The Theory: Let’s break it all down.
Markus Gastinger, a political scientist at the University of Salzburg, has developed what he calls the “EU Exit Index,” a series of questions and corresponding survey, economic, and institutional data that generate the predicted likelihood of an EU member leaving.
He looks at three dimensions of a member state’s propensity to leave the EU: social, economic, and political. Each of those dimensions is broken down into a few sub-sections. The social dimension includes the extent to which a country’s citizens identify themselves as “European,” their views on freedom of movement within the EU, and the size of the gap between their trust in their national government as opposed to EU leaders. The economic dimension considers whether or not a member state has adopted the Euro as currency, how much trade it conducts with other member states, the status of its own economy, and the extent to which it benefits from EU subsidies. Finally, the political dimension considers the presence or absence of institutional veto points preventing a member state’s exit, the number of eurosceptics in its parliament, and whether it’s influential in political and policy decisions made at the EU level.

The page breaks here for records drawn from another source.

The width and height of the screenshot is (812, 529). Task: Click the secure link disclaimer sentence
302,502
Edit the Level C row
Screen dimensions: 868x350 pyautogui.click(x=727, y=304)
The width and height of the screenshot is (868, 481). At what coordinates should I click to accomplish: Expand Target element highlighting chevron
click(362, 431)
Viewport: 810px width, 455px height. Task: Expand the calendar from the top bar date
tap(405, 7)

From these points, along with survey data on citizen attitudes, economic data, and institutional data (to measure the political dimension), Gastinger is able to rank the likelihood of exit from the EU for the social, economic, and political dimensions, along with a combination of those rankings for an overall likelihood.
The Takeaway: Not going anywhere.
Hungary scores right in the middle of the pack, according to Gastinger. In his view, that suggests there’s very little that could incite the country to leave, especially because his rankings indicate that no country—aside from the UK, which is included for the sake of measuring against—has any particular propensity to exit.

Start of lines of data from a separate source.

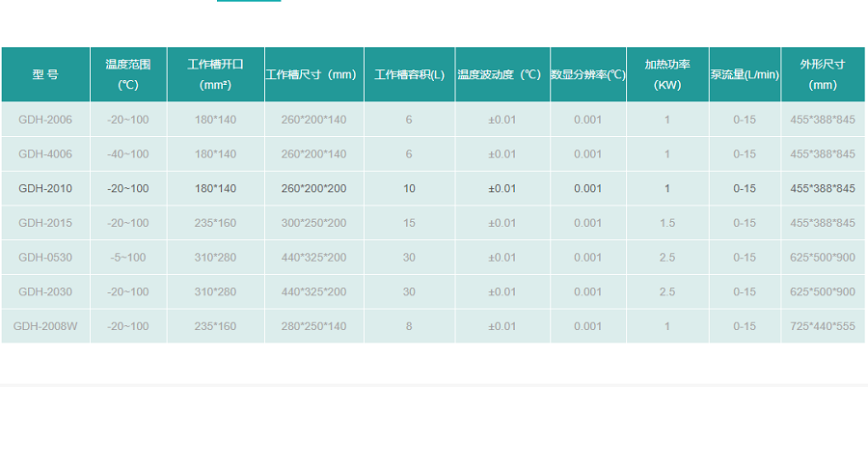Click the GDH-0530 model name

45,258
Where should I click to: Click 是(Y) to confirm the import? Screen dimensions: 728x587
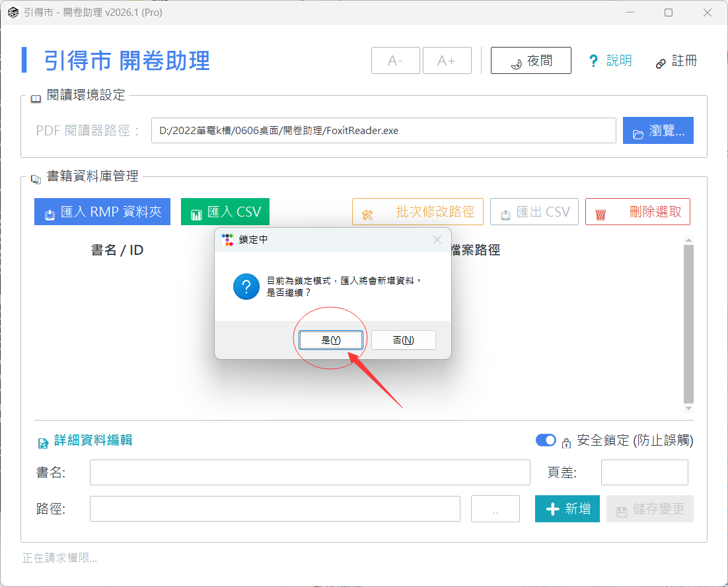tap(330, 340)
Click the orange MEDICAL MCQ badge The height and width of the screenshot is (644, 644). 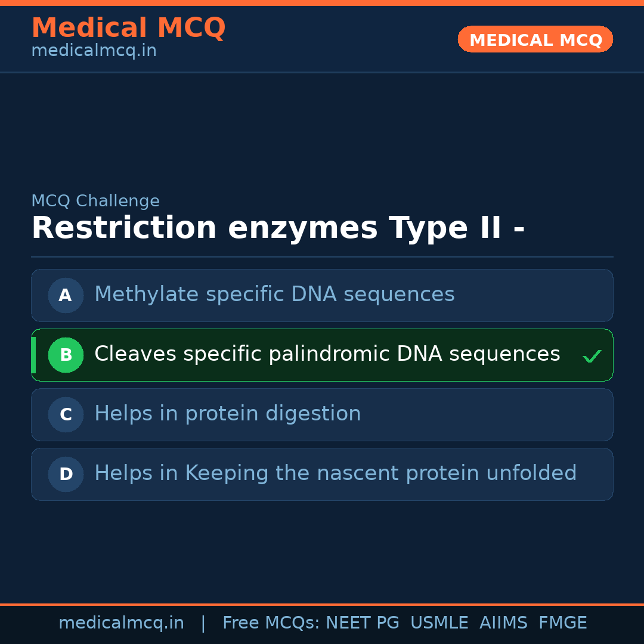535,39
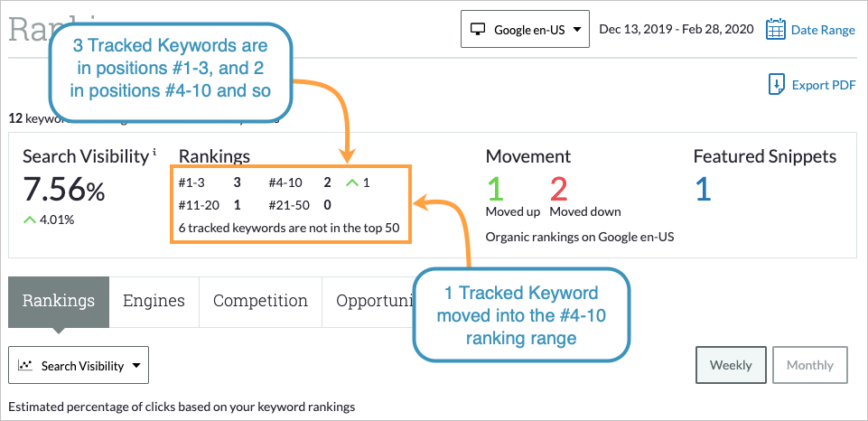Open the Google en-US engine dropdown

(525, 30)
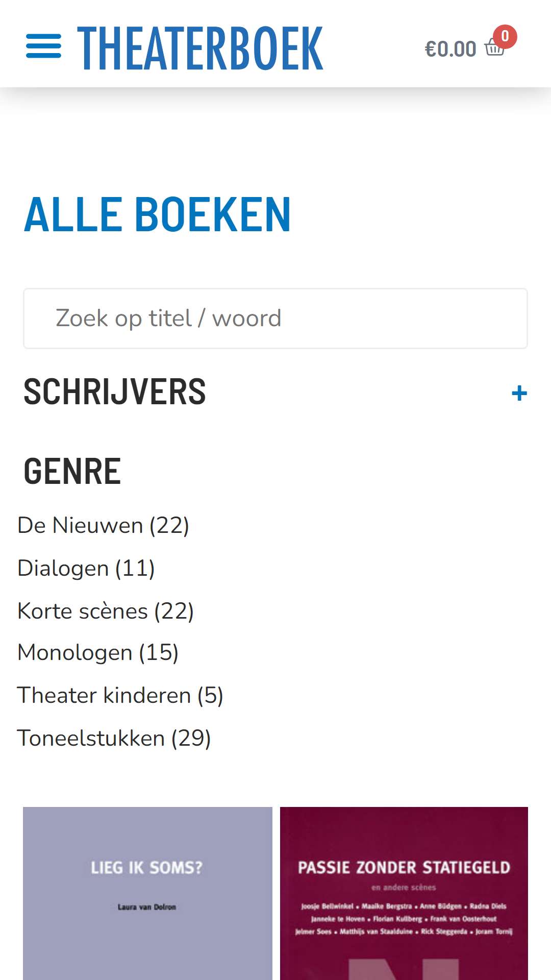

As anyone might predict, Hungary’s “political” ranking is significantly higher than its overall ranking, an obvious product of the eurosceptic Fidesz party’s near-absolute control of the levers of power. There are few veto points in Hungary’s institutions and—at least based on a superficial analysis of Fidesz’ rhetoric—a high degree of euroscepticism among its politicians.
Curiously, though, Hungary’s score along the social dimension is low (ie. indicating less exit propensity) in large part because Hungarian citizens view the EU with middling favorability rather than widespread disdain. This is the case despite the citizenry’s repeated returning of Fidesz to power. Of course, Gastinger notes that his analysis is blind to whether or not those views are held out of true belief or as instrumental to something else.

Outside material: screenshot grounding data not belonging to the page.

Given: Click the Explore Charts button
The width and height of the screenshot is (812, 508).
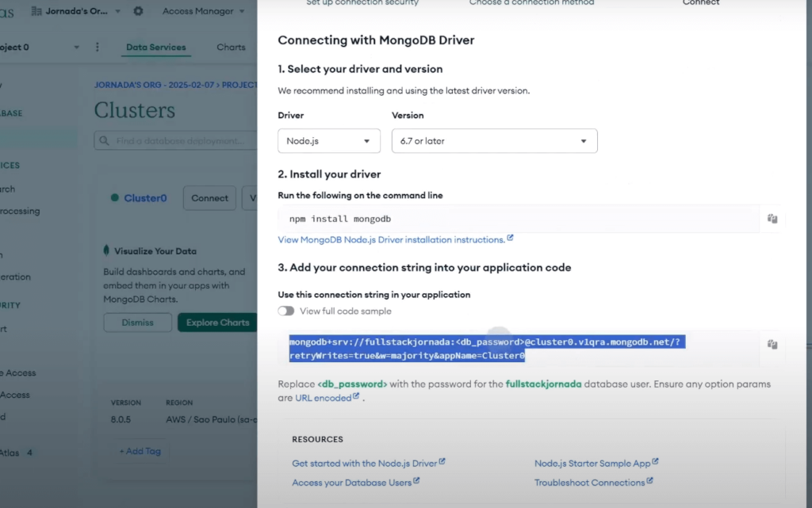Looking at the screenshot, I should (x=217, y=323).
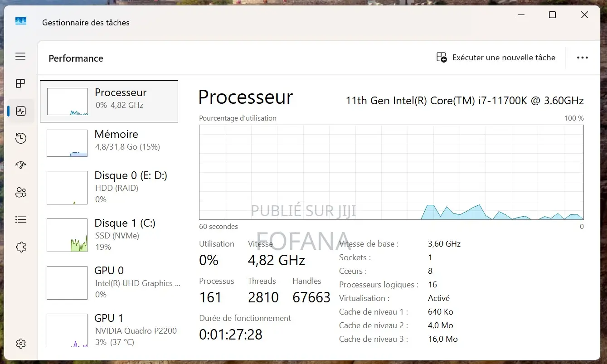Select Disque 1 (C:) SSD entry
The height and width of the screenshot is (364, 607).
(109, 234)
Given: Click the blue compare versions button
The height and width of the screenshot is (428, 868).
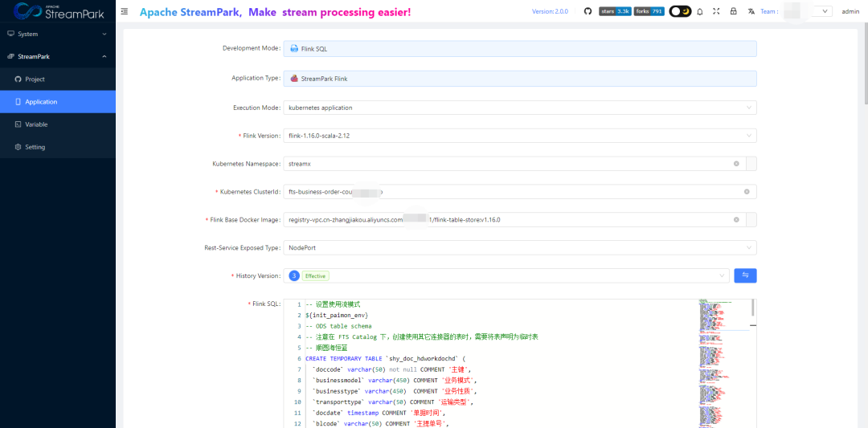Looking at the screenshot, I should coord(745,275).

Given the score along the economic dimension, the latter is plausible. As a major beneficiary—and one of the net “takers”—of EU funds, as well as a country deeply embedded in the European single market, an exit from the EU would likely wreck the Hungarian economy. If Hungarian citizens understand the extent to which the EU benefits them economically, that might explain their favorable views, although it’s important to be cautious about drawing that kind of conclusion.
There’s significantly less reason to be cautious about suggesting that openly eurosceptic Fidesz politicians in Hungary actually rely on the EU to maintain their economy chugging and in turn, their popularity. There’s plenty of evidence to suggest that they know where their bread is buttered, and that they’re perfectly happy to take EU funds with one hand while giving the Union the finger with the other.
With all that said, how Hungary—both its people and its politicians—reacts to an EU that’s actually started to show its teeth is a story worth paying attention to. While the above discussion indicates that Hungary is unlikely to leave, it’s certainly plausible that tensions between it and other member states worsen, hampering the possibility of future integration. Or, perhaps, Hungary will respond to Brussels’ prodding and re-open parts of its political system. Regardless, the current drama seems to be of a part with an EU entering a new chapter, with all of the promises and perils therein.